Journal of Clinical Endocrinology & Metabolism, doi:10.1210/jc.2008-1684
The Journal of Clinical Endocrinology & Metabolism Vol. 94, No. 1 138-144
Copyright © 2009 by The Endocrine Society
Interrelationships between Ovarian and Pituitary Hormones in Ovulatory Menstrual Cycles across Reproductive Age
David M. Robertson, Georgina E. Hale, Damien Jolley, Ian S. Fraser, Claude L. Hughes and Henry G. Burger
Prince Henry’s Institute of Medical Research (D.M.R., H.G.B.), Clayton, Victoria 3168, Australia; Department of Obstetrics and Gynaecology (G.E.H., I.S.F.), Queen Elizabeth II Research Institute for Mothers and Infants (DO2), University of Sydney, New South Wales 2006, Australia; Monash Institute of Health Services Research (D.J.), Monash University, Clayton, Victoria 3168, Australia; and Quintiles Inc. (C.L.H.), Research Triangle Park, North Carolina 27709
Address all correspondence and requests for reprints to: David Robertson, Ph.D., Prince Henry’s Institute of Medical Research, P.O. Box 5152, Clayton, Victoria 3168, Australia. E-mail: firstname.lastname@example.org.

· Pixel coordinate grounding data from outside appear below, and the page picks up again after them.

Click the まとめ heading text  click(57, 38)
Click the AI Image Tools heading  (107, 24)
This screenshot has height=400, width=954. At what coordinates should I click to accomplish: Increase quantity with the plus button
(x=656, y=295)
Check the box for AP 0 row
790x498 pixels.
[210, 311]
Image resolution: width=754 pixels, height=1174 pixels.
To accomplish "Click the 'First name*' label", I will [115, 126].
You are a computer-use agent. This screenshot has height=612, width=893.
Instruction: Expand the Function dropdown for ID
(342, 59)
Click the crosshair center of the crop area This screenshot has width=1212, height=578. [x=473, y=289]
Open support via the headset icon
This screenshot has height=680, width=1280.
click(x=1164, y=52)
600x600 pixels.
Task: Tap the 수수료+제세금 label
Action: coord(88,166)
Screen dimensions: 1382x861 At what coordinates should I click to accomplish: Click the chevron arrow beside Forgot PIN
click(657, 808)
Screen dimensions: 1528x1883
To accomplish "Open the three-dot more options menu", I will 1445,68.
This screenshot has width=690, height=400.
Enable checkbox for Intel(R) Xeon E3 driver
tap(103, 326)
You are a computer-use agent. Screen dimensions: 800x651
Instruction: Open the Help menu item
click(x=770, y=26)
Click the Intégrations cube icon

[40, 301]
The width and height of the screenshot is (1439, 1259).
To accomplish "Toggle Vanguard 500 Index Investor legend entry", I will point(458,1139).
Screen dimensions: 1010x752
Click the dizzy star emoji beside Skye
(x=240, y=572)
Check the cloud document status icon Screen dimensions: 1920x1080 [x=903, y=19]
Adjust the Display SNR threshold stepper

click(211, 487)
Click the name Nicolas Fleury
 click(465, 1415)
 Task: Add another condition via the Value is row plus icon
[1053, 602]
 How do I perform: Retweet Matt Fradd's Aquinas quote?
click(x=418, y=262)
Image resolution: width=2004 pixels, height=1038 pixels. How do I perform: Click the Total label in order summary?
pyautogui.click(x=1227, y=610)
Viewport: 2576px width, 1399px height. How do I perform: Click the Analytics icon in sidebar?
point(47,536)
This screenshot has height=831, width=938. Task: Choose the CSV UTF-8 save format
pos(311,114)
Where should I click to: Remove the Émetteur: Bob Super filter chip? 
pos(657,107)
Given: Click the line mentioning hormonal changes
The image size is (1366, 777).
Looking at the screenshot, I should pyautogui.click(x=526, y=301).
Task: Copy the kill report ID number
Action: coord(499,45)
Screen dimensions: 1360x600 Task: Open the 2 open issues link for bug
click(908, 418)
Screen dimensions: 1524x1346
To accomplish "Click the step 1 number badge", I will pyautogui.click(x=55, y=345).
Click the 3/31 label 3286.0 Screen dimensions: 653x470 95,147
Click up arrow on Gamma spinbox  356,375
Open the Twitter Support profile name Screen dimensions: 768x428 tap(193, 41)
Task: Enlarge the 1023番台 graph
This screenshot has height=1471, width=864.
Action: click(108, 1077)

Context: Ovarian hormones regulate pituitary gonadotropin secretion across the menstrual cycle via negative and positive feedback mechanisms. The contribution of individual hormones is complex and is a continuing area of research.
Objective: The aim of the study was to identify relationships between LH/FSH and estradiol, progesterone, inhibin A, inhibin B, and anti-Mullerian hormone (AMH) in ovulatory menstrual cycles across reproductive age.
Design: Serum ovarian and pituitary hormones were studied in a group of young (<35 yr; n = 21) and older (>45 yr; n = 55) women. The slopes of the regression lines relating the ovarian and pituitary hormones were determined by multiple linear regression analysis and expressed with 95% confidence intervals for each ovarian hormone, with FSH and LH as independent variables. Both simultaneous and delayed (time lagged) relationships were examined.
Results: Clear associations were evident for the lagged prediction of FSH, with significant negative associations being evident with inhibin B and AMH in the follicular phase and with estradiol, inhibin B, progesterone, and AMH in the luteal phase. For the lagged prediction of LH, significant positive and negative associations were observed with estradiol and inhibin B, respectively, in the follicular phase and a negative association with progesterone and inhibin B in the luteal phase.
Conclusions: It is concluded that in the follicular phase, inhibin B is a major feedback regulator of FSH and may also be a negative feedback regulator of LH. AMH may be indirectly involved in FSH regulation.